Problem requirements
Search the data for the word "computer" and copy out every line that has it.

(Information)

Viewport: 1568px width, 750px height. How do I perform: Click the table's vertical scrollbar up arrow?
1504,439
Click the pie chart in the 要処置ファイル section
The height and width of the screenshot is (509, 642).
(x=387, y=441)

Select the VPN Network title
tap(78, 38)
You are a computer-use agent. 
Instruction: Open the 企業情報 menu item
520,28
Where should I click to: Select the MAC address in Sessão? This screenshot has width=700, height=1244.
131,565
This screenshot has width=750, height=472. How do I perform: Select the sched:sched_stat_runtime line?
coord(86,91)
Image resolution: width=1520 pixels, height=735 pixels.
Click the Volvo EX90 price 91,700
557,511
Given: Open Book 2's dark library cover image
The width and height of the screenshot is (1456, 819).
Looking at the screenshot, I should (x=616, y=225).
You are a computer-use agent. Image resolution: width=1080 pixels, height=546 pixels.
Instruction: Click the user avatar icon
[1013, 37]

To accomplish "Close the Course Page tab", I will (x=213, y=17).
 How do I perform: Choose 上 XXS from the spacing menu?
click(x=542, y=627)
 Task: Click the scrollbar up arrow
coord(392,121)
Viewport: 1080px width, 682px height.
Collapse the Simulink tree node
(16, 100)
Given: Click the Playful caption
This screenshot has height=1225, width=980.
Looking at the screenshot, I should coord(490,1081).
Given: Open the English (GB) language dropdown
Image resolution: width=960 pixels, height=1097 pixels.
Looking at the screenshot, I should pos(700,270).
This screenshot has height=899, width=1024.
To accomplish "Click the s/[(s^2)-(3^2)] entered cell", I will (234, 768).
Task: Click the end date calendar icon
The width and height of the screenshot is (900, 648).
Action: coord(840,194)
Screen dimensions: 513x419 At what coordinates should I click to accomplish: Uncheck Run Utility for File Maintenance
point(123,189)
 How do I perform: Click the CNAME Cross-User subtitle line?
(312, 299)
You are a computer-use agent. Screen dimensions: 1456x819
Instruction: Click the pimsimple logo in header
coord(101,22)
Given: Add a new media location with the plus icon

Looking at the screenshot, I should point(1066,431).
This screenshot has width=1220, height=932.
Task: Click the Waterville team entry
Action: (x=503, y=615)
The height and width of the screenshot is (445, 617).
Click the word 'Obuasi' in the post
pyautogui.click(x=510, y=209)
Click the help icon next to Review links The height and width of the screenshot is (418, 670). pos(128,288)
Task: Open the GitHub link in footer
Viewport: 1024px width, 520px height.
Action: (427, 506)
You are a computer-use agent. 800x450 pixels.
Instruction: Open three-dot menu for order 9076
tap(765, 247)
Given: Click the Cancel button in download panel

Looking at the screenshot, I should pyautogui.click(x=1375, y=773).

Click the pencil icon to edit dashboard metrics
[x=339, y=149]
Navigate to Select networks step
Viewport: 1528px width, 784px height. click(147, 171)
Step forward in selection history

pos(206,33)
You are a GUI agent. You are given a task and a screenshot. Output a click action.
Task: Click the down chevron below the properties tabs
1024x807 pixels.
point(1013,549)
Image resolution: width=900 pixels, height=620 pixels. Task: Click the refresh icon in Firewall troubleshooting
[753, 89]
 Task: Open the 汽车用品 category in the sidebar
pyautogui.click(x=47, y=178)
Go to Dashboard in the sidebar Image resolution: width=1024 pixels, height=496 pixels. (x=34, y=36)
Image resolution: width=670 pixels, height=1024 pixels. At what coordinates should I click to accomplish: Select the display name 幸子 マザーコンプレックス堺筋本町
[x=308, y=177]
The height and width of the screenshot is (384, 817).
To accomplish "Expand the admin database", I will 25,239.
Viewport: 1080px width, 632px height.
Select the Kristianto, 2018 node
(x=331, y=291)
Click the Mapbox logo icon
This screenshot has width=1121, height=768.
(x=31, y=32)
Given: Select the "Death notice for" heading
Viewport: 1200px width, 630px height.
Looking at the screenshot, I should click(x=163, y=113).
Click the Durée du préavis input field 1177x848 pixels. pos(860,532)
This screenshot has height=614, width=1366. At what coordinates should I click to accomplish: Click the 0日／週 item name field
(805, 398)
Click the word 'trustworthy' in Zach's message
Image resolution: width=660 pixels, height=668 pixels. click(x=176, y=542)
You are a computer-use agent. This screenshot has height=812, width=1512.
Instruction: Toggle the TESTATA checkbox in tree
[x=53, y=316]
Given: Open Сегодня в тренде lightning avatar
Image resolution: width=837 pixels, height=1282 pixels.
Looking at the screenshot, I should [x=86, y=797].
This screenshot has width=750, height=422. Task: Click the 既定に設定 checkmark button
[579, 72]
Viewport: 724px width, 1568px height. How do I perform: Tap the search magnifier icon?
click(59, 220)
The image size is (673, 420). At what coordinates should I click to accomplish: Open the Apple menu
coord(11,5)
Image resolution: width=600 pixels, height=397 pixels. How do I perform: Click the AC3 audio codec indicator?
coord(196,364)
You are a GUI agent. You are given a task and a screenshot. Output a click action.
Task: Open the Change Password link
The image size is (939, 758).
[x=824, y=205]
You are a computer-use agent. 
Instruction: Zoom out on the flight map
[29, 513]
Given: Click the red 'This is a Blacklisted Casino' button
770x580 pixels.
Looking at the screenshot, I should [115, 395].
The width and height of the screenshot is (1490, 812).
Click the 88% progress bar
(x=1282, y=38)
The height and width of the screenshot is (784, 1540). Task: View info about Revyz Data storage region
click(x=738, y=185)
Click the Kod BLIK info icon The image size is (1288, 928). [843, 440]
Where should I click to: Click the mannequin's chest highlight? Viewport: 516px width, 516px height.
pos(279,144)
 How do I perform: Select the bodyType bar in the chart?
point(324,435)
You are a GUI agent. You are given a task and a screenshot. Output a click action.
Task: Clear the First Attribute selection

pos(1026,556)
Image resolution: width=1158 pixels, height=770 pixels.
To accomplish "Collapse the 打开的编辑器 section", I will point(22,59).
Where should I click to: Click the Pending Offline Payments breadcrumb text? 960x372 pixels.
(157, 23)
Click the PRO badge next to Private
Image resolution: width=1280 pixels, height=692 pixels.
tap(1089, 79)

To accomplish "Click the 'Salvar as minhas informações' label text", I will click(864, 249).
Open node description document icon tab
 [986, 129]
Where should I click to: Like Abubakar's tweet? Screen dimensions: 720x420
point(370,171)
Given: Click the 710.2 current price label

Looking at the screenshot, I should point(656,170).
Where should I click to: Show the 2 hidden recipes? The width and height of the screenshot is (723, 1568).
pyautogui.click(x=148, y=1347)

(End Information)

Output for this task
You are a computer-use agent. 
You are a computer-use agent. Image resolution: width=1080 pixels, height=546 pixels.
You are a computer-use agent. Screen dimensions: 1456x819
You are a computer-use agent. 800x450 pixels.
You are a computer-use agent. This screenshot has height=812, width=1512.
You are a computer-use agent. 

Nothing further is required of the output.